The Phoebe is both dull and adorable, which I guess, makes it Adullable. I really can’t stress enough how “quiet” the plumage is. I have attached some pictures for you to see for yourself (both an adult, and a young one just a few weeks old, and some nestlings about to take their first flight). It is similar in shape/size/appearance to another (dull) flycatcher called the Eastern Wood Pewee (which also gets its name from its call). I have also attached two pics of that species. The Pewee is a forest bird, either pine, hardwood, or mixed, but you need a good-sized patch to find one during the breeding season (like Umstead Park).
The Phoebe is a short-distance migrant, if one migrates at all. If the water in its feeding area does not freeze, many of them will hang around all winter. During hard freezes, they seem to have the ability to move to open water areas, and survive. We do not understand how this occurs (Robins do the same thing). What is interesting is that many flycatchers, including phoebes, become frugivorous (fruit-eating) in the fall and winter. But because they still seem to like to have some open water around, they must be eating some bugs as well. Each fall we find one helping itself to some of the Beautyberries in our front yard over here.
An interesting tidbit is that the phoebe was the first “banded” bird.
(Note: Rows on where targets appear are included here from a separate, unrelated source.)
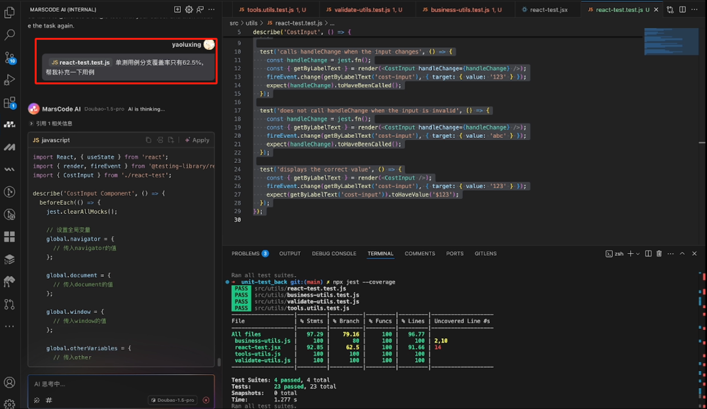Screen dimensions: 707x409
Task: Open the Extensions view
Action: 10,103
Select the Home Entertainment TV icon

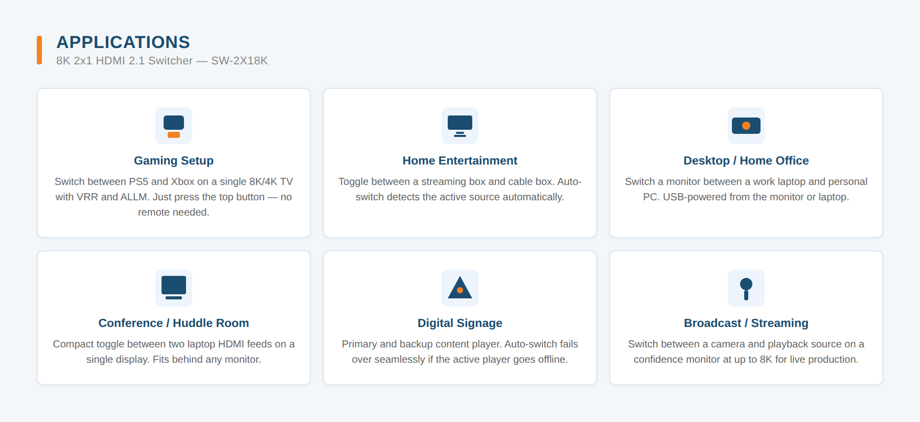point(460,126)
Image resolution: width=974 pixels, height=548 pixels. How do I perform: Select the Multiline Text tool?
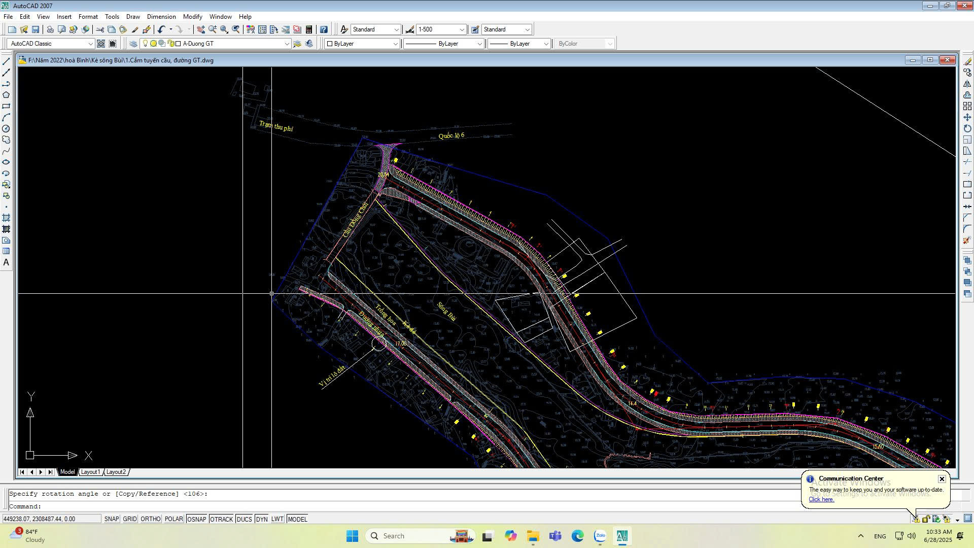click(6, 263)
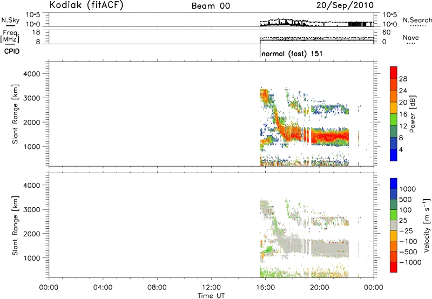Click the red bottom segment of Velocity colorbar
The width and height of the screenshot is (432, 299).
(x=393, y=269)
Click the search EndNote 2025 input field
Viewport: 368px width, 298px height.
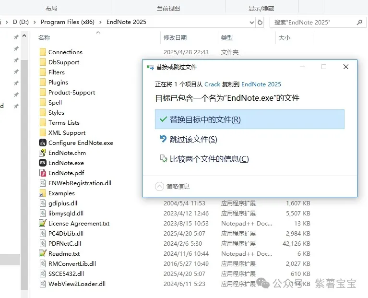click(x=312, y=22)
John James Audubon tied some silvered thread to several birds on his property in Pennsylvania in 1804 and the next year, one returned.
Pewees are a long-distance migrant. They head to South America for the most part. And they remain insectivorous.
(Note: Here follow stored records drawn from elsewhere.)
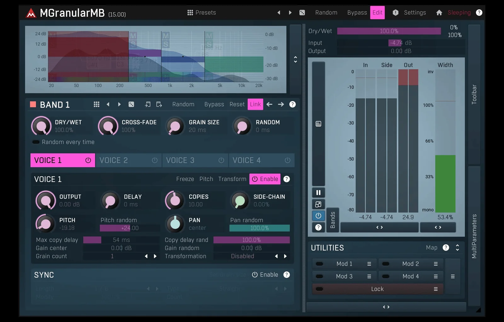The height and width of the screenshot is (322, 504).
Task: Switch to the Voice 3 tab
Action: point(195,160)
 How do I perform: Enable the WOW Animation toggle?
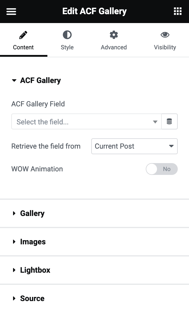click(162, 169)
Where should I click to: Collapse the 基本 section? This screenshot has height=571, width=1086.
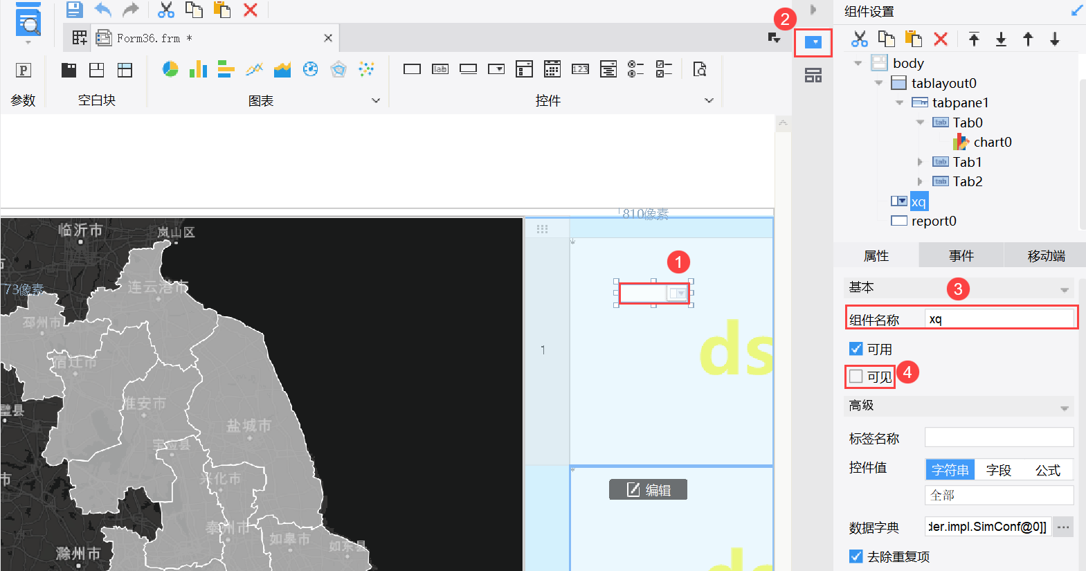point(1064,289)
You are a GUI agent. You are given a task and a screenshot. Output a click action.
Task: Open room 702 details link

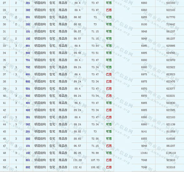(28, 67)
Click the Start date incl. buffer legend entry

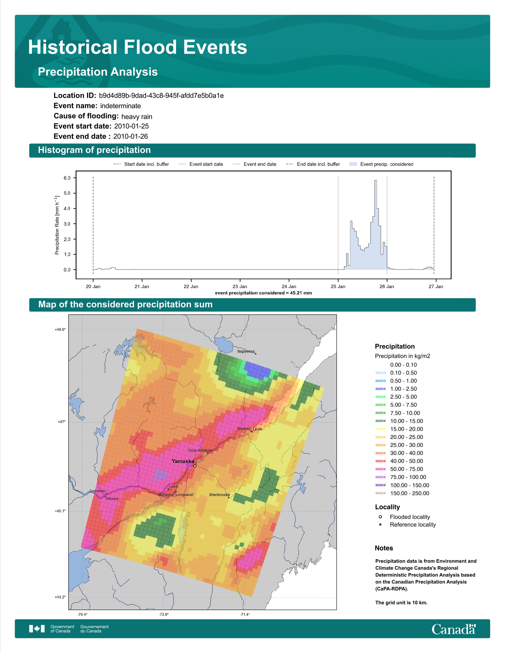[141, 164]

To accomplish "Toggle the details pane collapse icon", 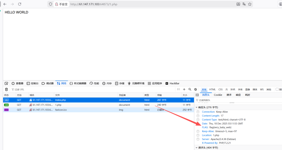I will [x=197, y=95].
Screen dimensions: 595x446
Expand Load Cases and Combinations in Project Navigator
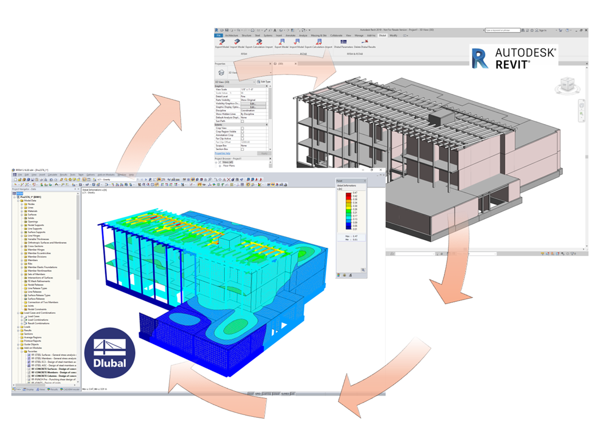(x=18, y=313)
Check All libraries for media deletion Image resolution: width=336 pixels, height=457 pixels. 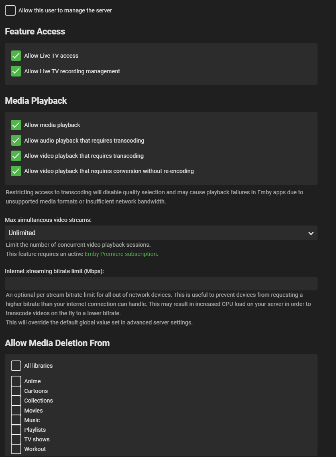pyautogui.click(x=16, y=366)
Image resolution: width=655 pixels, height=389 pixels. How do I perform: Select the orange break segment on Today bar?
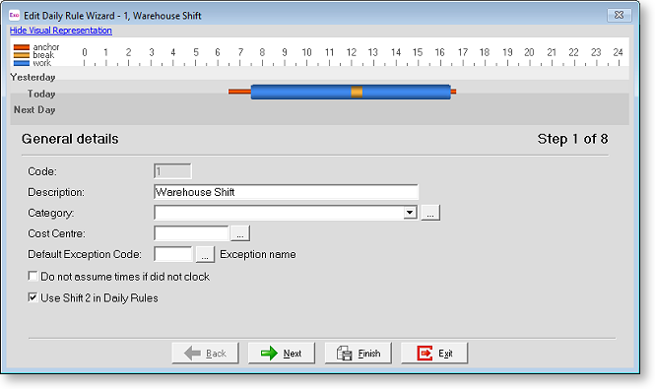point(357,92)
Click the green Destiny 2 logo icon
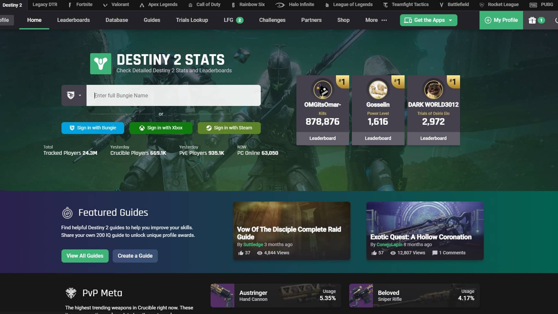This screenshot has width=558, height=314. click(x=100, y=64)
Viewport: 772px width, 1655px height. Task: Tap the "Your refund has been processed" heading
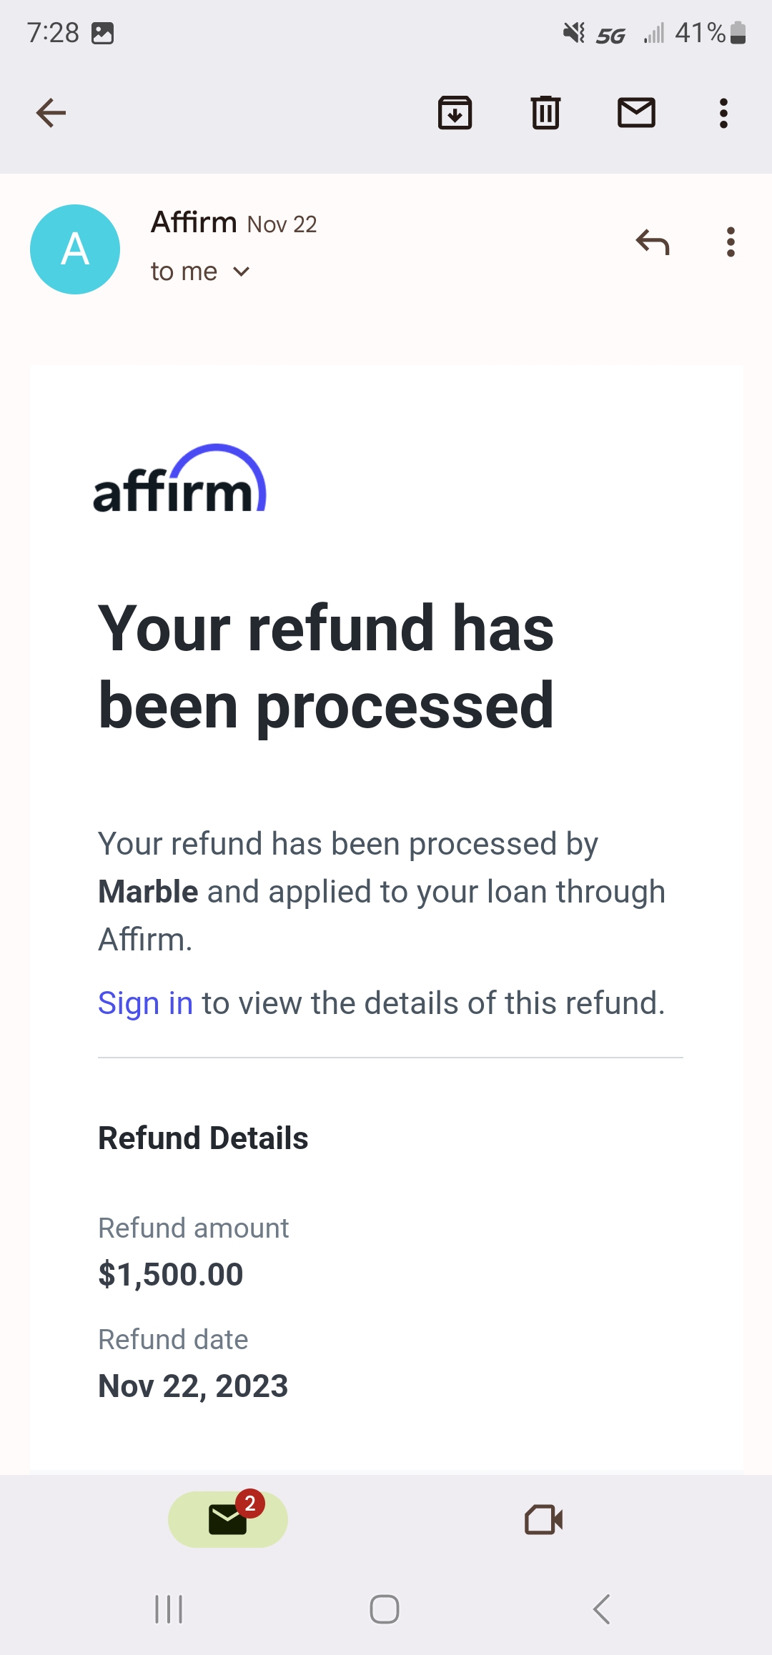click(x=326, y=666)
If you are interested in hosting a “ledge”-nesting bird, you can try building a nest shelf, with the plans I have included. There are numerous websites devoted to attracting and identifying birds these days, but one very useful one is www.allaboutbirds.org .
Finally, one other urban, and house-inhabiting flycatcher is the Great Crested Flycatcher. This is one of the “rude” ones. If you have an exhaust pipe for say, your dryer, and you don’t use the dryer much in late April/May when these birds return, one might build a nest in it. But this and other species that may nest within our homes, are fodder for another article.